Material supplied:
(begin)

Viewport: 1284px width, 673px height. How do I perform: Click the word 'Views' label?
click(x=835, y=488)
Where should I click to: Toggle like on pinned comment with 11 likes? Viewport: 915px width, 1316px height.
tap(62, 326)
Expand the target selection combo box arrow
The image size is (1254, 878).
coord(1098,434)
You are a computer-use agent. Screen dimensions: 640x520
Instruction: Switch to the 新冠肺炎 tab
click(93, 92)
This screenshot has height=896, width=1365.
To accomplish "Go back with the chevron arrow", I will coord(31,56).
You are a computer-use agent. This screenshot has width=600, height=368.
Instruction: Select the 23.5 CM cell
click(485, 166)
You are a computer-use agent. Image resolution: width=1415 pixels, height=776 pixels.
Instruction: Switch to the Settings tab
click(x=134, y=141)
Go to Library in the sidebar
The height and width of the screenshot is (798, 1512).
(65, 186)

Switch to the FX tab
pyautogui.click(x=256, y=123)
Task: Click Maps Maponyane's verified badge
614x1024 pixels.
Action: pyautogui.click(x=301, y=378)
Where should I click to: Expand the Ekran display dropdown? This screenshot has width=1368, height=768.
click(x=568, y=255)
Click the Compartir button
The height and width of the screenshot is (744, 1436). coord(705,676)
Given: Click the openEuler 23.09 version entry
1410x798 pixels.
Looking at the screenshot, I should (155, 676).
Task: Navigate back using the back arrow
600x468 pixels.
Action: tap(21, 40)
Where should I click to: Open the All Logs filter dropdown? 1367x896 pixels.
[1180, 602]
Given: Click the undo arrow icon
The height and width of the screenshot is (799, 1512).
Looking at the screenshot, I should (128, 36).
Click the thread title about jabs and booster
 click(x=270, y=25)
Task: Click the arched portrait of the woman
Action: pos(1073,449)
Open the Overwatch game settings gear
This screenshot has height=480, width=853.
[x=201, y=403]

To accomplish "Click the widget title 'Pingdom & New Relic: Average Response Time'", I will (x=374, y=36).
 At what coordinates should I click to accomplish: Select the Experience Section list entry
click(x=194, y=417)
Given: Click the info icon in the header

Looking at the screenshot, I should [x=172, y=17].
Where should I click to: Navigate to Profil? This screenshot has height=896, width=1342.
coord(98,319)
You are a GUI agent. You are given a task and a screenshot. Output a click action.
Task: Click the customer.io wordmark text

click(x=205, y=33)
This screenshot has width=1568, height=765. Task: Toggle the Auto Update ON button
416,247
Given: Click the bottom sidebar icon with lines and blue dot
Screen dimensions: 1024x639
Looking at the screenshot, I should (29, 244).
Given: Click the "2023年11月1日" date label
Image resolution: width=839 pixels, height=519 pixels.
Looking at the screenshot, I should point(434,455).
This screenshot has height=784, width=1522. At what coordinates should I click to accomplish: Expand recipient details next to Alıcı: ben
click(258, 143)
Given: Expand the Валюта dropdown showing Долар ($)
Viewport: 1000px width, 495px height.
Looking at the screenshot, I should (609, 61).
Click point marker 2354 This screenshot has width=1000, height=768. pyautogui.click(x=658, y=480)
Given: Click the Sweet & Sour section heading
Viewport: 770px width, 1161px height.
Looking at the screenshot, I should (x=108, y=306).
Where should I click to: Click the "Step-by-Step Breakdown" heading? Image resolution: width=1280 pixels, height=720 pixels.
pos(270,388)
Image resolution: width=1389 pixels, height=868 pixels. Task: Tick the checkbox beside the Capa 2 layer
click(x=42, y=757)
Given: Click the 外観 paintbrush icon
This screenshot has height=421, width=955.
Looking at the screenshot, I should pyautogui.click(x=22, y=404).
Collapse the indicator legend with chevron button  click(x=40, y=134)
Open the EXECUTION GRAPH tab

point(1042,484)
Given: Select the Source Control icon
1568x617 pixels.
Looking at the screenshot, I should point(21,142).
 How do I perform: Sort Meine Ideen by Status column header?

(end)

What is being asked: Could you copy the records character for character, starting at the line that contains "This screenshot has height=896, width=1365." and ending at the line that contains "Looking at the screenshot, I should (29, 244).", with both of those lines included?

Right answer:
This screenshot has height=896, width=1365.
To accomplish "Go back with the chevron arrow", I will coord(31,56).
You are a computer-use agent. This screenshot has width=600, height=368.
Instruction: Select the 23.5 CM cell
click(485, 166)
You are a computer-use agent. Image resolution: width=1415 pixels, height=776 pixels.
Instruction: Switch to the Settings tab
click(x=134, y=141)
Go to Library in the sidebar
The height and width of the screenshot is (798, 1512).
(65, 186)

Switch to the FX tab
pyautogui.click(x=256, y=123)
Task: Click Maps Maponyane's verified badge
614x1024 pixels.
Action: pyautogui.click(x=301, y=378)
Where should I click to: Expand the Ekran display dropdown? This screenshot has width=1368, height=768.
click(x=568, y=255)
Click the Compartir button
The height and width of the screenshot is (744, 1436). coord(705,676)
Given: Click the openEuler 23.09 version entry
1410x798 pixels.
Looking at the screenshot, I should (155, 676).
Task: Navigate back using the back arrow
600x468 pixels.
Action: tap(21, 40)
Where should I click to: Open the All Logs filter dropdown? 1367x896 pixels.
[1180, 602]
Given: Click the undo arrow icon
The height and width of the screenshot is (799, 1512).
Looking at the screenshot, I should (128, 36).
Click the thread title about jabs and booster
 click(x=270, y=25)
Task: Click the arched portrait of the woman
Action: pos(1073,449)
Open the Overwatch game settings gear
This screenshot has height=480, width=853.
[x=201, y=403]

To accomplish "Click the widget title 'Pingdom & New Relic: Average Response Time'", I will (x=374, y=36).
 At what coordinates should I click to accomplish: Select the Experience Section list entry
click(x=194, y=417)
Given: Click the info icon in the header

Looking at the screenshot, I should [x=172, y=17].
Where should I click to: Navigate to Profil? This screenshot has height=896, width=1342.
coord(98,319)
You are a GUI agent. You are given a task and a screenshot. Output a click action.
Task: Click the customer.io wordmark text

click(x=205, y=33)
This screenshot has width=1568, height=765. Task: Toggle the Auto Update ON button
416,247
Given: Click the bottom sidebar icon with lines and blue dot
Screen dimensions: 1024x639
Looking at the screenshot, I should (29, 244).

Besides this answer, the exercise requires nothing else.